By the blessing of the upright the city is exalted, but it is overthrown by the mouth of the wicked.

—Book of Proverbs, c. 350 BC

The seeds of civilization are in every culture, but it is city life that brings them to fruition.

—Susanne K. Langer, 1962

A large city cannot be experientially known; its life is too manifold for any individual to be able to participate in it.

—Aldous Huxley, 1934

Towns oftener swamp one than carry one out onto the big ocean of life.

—D.H. Lawrence, 1908

Just as language no longer has anything in common with the thing it names, so the movements of most of the people who live in cities have lost their connection with the earth; they hang, as it were, in the air, hover in all directions, and find no place where they can settle.

—Rainer Maria Rilke, 1903

The first requisite to happiness is that a man be born in a famous city.

—Euripides, c. 415 BC

There is a city in which you find everything you desire—handsome people, pleasures, ornaments of every kind—all that the natural person craves. However, you cannot find a single wise person there.

—Rumi, c. 1250

If the present be compared with the remote past, it is easily seen that in all cities and in all peoples there are the same desires and the same passions as there always were.

—Niccolò Machiavelli, c. 1513

A hick town is one where there is no place to go where you shouldn’t go.

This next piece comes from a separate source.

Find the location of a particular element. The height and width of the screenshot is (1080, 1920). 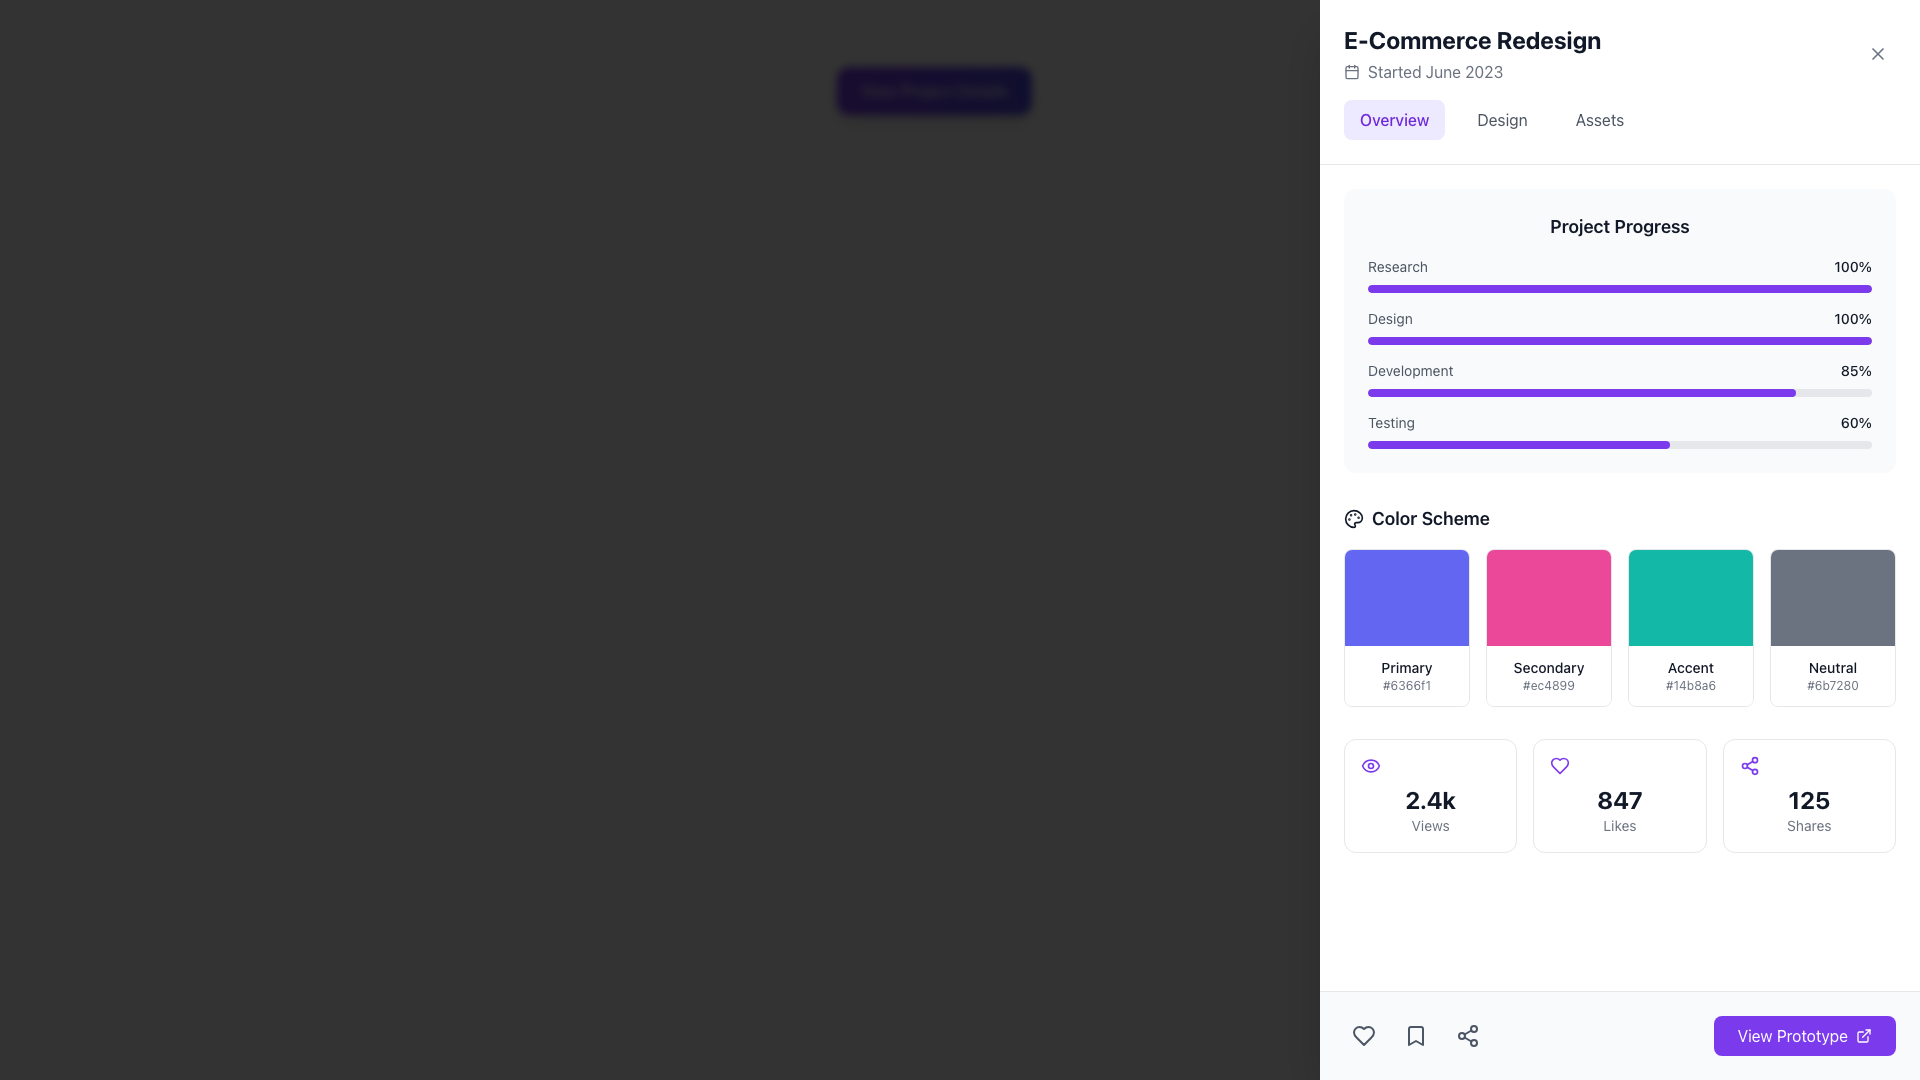

text content of the text label '#14b8a6' located below the turquoise 'Accent' color label in the 'Color Scheme' section is located at coordinates (1689, 685).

—Alexander Woollcott, c. 1935

Does anybody really want to attend to cities other than to flee, fleece, privatize, butcher, or decimate them?

—Jane Holtz Kay, 1992

Great cities must ever be centers of light and darkness, the home of the best and the worst of our race, holding within themselves the highest talent for good and evil.

—Matthew Hale Smith, 1868

The country only has charms for those not obliged to stay there. 

—Édouard Manet, c. 1860

It is men who make a city, not walls or ships.